┌─ DOCUMENT PASSAGE
Case in point, my brothers in sisters...My grandfather...Joe Longshore...on this day, July 6th, fourteen
years ago, I stood beside his bed in a nursing home In Ft. Payne Alabama, and held his hand as he slipped
away.  Up until a year before his death, my friends, I hated my Grandfather. He was an angry, spiteful,
racist, homophobic old man. I remember sitting one day with him, about six weeks after he had a stroke,
when this young preacher, fresh from seminary, came to visit my papaw. The preacher was all duded up in a
brand new Members Only jacket, and perfect Timberlands, and he walked into the house beaming with good
Christian charity. Well, Joe was, up until the young seminarian’s arrival, having one of his happier afternoons,
lost as he was in the darkest of jungle love as he watched beautiful Nubian Sisters wiggle and shake
aboard the Soul Train that always rolled into Joe’s Saturday afternoons just after Kung Fu Theater. It
was always difficult to bear watching Joe Longshore during Don Cornelius’s Fantastic Parade of Flesh and
Rhythm, for Joe became completely oblivious to his body, and the undulations rolling across the screen
were sloppily mirrored in the old man’s frantic rocking back and forth, to and fro. However, to my and
Joe’s dismay, and very soon to that young pastor’s, the Soul Train would soon find itself derailed -
for the first thing that that Preacher did as he walked into the little house was to cross the lime-green
linoleum floor and turn off the television.
└─
┌─ GIVEN INFORMATION
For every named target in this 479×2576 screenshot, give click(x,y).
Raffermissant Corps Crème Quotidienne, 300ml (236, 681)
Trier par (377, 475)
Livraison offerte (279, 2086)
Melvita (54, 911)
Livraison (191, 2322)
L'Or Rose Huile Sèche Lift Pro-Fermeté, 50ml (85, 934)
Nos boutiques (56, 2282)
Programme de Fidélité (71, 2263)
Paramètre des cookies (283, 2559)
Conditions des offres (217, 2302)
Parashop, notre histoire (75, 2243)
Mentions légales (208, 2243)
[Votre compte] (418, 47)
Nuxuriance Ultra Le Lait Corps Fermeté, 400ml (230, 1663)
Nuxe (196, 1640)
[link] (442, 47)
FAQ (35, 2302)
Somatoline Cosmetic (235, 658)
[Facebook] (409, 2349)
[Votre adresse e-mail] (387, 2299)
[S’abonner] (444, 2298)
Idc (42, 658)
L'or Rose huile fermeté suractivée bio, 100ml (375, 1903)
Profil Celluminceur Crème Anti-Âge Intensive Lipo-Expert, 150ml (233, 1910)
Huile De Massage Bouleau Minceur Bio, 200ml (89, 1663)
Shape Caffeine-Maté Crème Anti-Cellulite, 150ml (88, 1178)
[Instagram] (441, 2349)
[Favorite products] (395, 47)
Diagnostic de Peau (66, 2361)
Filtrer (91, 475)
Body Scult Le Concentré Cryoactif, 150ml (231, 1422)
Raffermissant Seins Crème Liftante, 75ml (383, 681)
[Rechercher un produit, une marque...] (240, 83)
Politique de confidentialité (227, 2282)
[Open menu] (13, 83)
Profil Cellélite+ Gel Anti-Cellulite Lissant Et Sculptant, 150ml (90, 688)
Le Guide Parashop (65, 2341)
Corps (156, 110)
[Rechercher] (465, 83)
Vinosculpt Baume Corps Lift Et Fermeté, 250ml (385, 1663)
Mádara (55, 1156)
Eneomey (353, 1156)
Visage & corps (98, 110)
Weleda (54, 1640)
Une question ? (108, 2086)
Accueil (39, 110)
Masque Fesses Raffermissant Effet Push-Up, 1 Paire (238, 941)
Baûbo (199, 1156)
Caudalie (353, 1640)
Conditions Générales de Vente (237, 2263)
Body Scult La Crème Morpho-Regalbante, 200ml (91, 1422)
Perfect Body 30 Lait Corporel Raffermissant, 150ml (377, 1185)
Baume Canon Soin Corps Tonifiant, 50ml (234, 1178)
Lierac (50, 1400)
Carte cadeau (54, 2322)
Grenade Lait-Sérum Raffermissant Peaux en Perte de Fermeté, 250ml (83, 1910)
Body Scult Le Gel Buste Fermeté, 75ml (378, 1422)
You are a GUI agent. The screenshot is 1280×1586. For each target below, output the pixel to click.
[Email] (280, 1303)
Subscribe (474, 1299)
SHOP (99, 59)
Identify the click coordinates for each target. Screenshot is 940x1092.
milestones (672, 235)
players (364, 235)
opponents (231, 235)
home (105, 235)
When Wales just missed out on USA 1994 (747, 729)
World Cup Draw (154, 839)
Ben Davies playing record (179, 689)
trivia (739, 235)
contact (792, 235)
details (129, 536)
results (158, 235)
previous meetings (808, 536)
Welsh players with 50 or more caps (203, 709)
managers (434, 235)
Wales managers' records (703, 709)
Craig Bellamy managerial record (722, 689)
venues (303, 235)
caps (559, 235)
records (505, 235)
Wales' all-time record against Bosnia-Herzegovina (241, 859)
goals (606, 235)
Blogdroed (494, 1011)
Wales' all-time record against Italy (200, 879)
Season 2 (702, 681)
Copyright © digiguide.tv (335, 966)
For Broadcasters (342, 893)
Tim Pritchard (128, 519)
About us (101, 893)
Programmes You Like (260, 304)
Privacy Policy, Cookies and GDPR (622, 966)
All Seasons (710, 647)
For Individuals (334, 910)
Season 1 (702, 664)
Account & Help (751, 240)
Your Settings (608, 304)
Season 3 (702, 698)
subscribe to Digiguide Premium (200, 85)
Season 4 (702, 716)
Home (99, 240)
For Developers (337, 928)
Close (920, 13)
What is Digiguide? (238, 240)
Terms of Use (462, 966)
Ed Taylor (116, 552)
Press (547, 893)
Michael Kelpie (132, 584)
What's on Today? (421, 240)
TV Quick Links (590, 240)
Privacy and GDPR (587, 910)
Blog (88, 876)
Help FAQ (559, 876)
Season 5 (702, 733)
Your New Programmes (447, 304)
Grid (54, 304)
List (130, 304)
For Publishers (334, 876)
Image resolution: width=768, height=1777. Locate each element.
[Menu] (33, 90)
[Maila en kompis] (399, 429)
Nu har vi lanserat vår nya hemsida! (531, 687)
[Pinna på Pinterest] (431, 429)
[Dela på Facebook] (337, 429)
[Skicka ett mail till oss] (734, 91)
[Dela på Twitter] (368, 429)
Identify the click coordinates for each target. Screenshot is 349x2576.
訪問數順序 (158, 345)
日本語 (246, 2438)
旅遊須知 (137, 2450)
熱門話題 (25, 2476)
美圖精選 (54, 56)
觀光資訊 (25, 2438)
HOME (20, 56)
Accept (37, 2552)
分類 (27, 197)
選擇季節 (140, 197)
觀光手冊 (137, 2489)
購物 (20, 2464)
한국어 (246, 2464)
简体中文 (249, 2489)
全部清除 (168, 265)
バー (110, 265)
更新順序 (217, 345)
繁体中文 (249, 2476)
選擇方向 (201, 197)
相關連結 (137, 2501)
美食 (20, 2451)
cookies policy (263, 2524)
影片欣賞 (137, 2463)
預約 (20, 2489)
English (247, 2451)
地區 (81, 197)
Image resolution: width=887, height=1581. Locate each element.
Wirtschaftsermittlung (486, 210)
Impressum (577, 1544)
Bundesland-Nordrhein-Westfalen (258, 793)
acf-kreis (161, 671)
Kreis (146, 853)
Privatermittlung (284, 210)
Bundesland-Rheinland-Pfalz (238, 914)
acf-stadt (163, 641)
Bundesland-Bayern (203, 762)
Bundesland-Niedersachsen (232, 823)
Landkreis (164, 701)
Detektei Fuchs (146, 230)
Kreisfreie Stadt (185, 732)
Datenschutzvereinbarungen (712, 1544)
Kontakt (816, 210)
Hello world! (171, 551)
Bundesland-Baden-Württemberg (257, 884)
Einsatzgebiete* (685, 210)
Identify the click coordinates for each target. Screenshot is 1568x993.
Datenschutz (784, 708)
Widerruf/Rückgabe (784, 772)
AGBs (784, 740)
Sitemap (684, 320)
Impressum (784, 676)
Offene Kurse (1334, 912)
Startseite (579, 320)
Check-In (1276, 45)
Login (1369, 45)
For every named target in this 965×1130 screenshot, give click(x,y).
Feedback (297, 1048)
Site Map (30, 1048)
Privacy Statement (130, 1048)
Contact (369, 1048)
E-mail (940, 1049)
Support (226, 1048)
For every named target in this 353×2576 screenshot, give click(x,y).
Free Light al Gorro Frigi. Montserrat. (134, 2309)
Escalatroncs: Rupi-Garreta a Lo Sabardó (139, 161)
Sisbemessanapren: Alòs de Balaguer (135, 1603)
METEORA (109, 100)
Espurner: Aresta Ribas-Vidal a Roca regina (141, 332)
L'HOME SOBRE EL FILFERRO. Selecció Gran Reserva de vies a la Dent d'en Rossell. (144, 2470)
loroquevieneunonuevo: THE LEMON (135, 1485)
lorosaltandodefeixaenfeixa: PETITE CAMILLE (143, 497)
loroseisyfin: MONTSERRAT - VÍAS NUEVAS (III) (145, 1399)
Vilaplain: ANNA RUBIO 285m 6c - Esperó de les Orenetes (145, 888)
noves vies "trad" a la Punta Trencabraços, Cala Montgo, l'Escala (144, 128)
└─
» GIVEN REQUEST A
In the grandfather story above, what was the first thing the young preacher did after walking into the house?
» GIVEN REQUEST B
Can you sum up the grandfather story above in two sentences?

» OUTPUT A
He crossed the lime-green linoleum floor and turned off the television.

» OUTPUT B
On July 6th, fourteen years earlier, the narrator held the hand of grandfather Joe Longshore as he died in a nursing home in Ft. Payne, Alabama, having hated him until a year before his death as an angry, spiteful, racist, homophobic old man. The narrator recalls an afternoon about six weeks after Joe's stroke when Joe was happily absorbed in watching Soul Train until a young preacher fresh from seminary came to visit and immediately turned off the television.